Clearly there needs to be a much tougher stand by the international community, including Australia. As the ICG report bluntly summed it up:

The international response to the crisis in the western Sudanese region of Darfur remains limp and inadequate, its achievements so far desperately slight.

... ... ...

The Khartoum government ... has acted in bad faith throughout the crisis.

It will not be easy to persuade the Sudanese government to begin to share power and increase participatory democracy, but we have to work out how to do it. Appeasing Khartoum and settling for mild resolutions or threats of embargoes that make no real difference will certainly not bring about the necessary change. As Jose Ramos Horta wrote in the Age on 26 August:

The virtual paralysis in regard to the tragic situation in Sudan amply illustrates the difficulties and dilemmas faced by leaders when—

faced by—

such complex conflicts.

A humanitarian intervention in Sudan by the West could very well turn into a military fiasco and further exacerbate the political tensions. But by not intervening, the West is accused of ignoring genocide.

He goes on to argue:

The best course of action is for the West to provide financial and logistical support towards an enhanced and effective African Union intervention force coupled with punitive actions against the Sudanese leaders.

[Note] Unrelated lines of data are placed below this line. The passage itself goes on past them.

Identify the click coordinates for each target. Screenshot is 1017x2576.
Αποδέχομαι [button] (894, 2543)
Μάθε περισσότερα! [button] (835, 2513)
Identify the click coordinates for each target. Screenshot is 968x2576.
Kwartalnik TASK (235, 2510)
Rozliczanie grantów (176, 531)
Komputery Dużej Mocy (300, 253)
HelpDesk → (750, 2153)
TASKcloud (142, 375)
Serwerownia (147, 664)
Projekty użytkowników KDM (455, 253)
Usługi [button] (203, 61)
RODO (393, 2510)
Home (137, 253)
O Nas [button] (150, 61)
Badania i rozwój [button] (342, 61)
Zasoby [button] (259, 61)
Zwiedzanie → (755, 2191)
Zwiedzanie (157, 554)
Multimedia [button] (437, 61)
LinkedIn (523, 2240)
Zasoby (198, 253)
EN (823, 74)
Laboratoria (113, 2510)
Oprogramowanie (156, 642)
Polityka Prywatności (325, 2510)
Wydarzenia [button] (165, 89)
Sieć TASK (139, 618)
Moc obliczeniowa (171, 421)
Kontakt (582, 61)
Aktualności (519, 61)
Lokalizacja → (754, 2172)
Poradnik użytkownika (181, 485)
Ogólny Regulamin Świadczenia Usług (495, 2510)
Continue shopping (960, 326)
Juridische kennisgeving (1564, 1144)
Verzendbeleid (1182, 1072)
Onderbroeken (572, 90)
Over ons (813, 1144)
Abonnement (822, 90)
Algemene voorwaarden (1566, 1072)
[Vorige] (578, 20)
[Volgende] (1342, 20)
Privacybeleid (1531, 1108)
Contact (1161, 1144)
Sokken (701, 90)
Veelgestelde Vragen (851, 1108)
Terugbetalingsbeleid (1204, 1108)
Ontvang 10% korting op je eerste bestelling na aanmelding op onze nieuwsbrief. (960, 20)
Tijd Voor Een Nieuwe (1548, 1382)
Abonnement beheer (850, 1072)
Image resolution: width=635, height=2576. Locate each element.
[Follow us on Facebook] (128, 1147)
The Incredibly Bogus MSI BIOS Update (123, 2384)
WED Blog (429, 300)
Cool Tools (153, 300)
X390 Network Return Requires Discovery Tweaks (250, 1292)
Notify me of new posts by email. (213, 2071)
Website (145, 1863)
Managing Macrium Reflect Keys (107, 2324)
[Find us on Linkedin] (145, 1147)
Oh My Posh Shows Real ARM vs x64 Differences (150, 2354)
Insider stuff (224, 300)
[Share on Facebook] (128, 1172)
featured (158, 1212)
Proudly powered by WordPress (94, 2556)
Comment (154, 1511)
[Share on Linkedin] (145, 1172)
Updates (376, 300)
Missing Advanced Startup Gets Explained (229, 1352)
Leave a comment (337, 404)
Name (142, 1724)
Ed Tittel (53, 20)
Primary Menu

To date, while Australia has been reluctant to intervene in Darfur beyond making a financial commitment, the British foreign secretary, Jack Straw, has visited refugees in Darfur and has tried to pressure the Sudanese president, Omar al-Bashir, to do more to end the atrocities; the Swedish Ambassador to Nigeria, Sten Rylander, has been representing the EU at talks between the Khartoum government and rebel groups; and the Dutch foreign minister, Bernard Bot, has visited Sudan to discuss the disarmament of Arab militias. So I believe that it is high time that our own foreign minister, Mr Downer, visited Sudan to gain a first-hand understanding of how Australia can most effectively contribute to the interconnected problems of humanitarian relief and security on the ground.

As I speak today millions of people are starving—starving as a result not of a natural disaster but of the deliberate destruction of crops in the course of this conflict. The role of the Sudanese government in this whole debacle has been one that has concerned me most significantly. Amnesty International recently released a report that documented interviews with many of the refugees that have moved out of Darfur and into Chad. The reports that concern me the most are those that indicate that the Sudanese government is actually supporting the victimisation and violations that are occurring in Darfur in very specific ways. We have to hold the Sudanese government to account. The need for humanitarian aid is desperate. Our government has already allocated $20 million for relief in Darfur, but I call on the government now to make a greater commitment through appropriate international agencies and to use its participation in international forums to apply diplomatic pressure on the Sudanese government to cease these atrocities immediately.